Instead of GPU index it sets index + 128, for example: SLURM_STEP_GPUS=128 CUDA_VISIBLE_DEVICES=128 GPU_DEVICE_ORDINAL=128 ROCR_VISIBLE_DEVICES=128 while should be 0s. For index=1 it is 129. GPU autodetection is enabled. Tested on CentOS7 and RHEL8. When DCGM (NVidia) plugin is enabled, then this issue does not happen.

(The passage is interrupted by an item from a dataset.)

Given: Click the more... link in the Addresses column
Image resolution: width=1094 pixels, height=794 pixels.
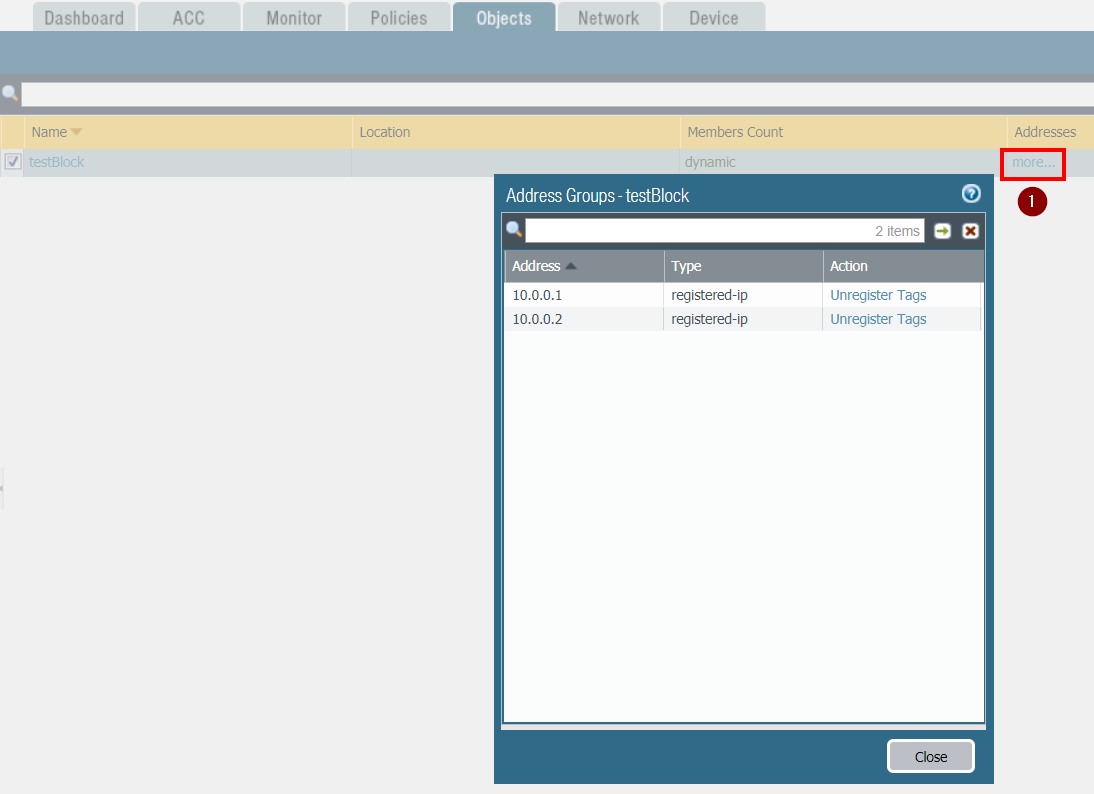Looking at the screenshot, I should coord(1032,161).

Hi Taras, Could you please give us more information? Could you set SlurmdDebug=debug2, restart your slurmd, and post the output of the slurmd log? That should show what AutoDetect is detecting. I expect that you will see some warnings about the minor numbers not matching the GPU IDs. Could you attach your slurm.conf and gres.conf? Could you also attach the output of `lstopo-no-graphics` and `nvidia-smi topo -m` on the GPU node? If the minor numbers do not match the GPU IDs, you will get incorrect GPU task binding (i.e. CUDA_VISIBLE_DEVICES will be messed up) and maybe even messed up GPU allocation. Slurm implicitly expects the minor numbers to match up with the GPU IDs reported by NVML/nvidia, which is more of an inherent limitation rather than a bug. It appears that AMD nodes with NVIDIA GPUs enumerate the GPUs in reverse order, so the minor numbers don't match the GPU IDs, and I want to confirm if that is the case with you. Thanks, -Michael
Hi Michael, Unfortunately I (temporary) don't have access to AMD GPU cluster. But I can say that I have seen this on 2 different clusters with different types of AMD GPUs. Taras
We aren't currently using autodetection, but here's what /dev/dri looks like: [root@lyra14 ~]# ls -al /dev/dri/ total 0 drwxr-xr-x 3 root root 240 Feb 19 11:06 . drwxr-xr-x 20 root root 3160 Feb 24 09:42 .. drwxrwxrwx 2 root root 220 Feb 19 11:06 by-path crwxrwxrwx 1 root video 226, 0 Feb 19 11:06 card0 crwxrwxrwx 1 root video 226, 1 Feb 19 11:06 card1 crwxrwxrwx 1 root video 226, 2 Feb 19 11:06 card2 crwxrwxrwx 1 root video 226, 3 Feb 19 11:06 card3 crwxrwxrwx 1 root root 226, 4 Feb 19 11:06 card4 crwxrwxrwx 1 root render 226, 128 Feb 19 11:06 renderD128 crwxrwxrwx 1 root render 226, 129 Feb 19 11:06 renderD129 crwxrwxrwx 1 root render 226, 130 Feb 19 11:06 renderD130 crwxrwxrwx 1 root render 226, 131 Feb 19 11:06 renderD131 Autodetect is likely picking up the "render" files instead of the "card" files. We are using: [root@lyra14 ~]# cat /etc/slurm/gres.conf Name=gpu File=/dev/dri/card0 Cores=64-127 Name=gpu File=/dev/dri/card1 Cores=64-127 Name=gpu File=/dev/dri/card2 Cores=64-127 Name=gpu File=/dev/dri/card3 Cores=64-127 But I'll admit on this early system are doing whole-node allocations and we haven't dug deep into the GPU binding and affinity work.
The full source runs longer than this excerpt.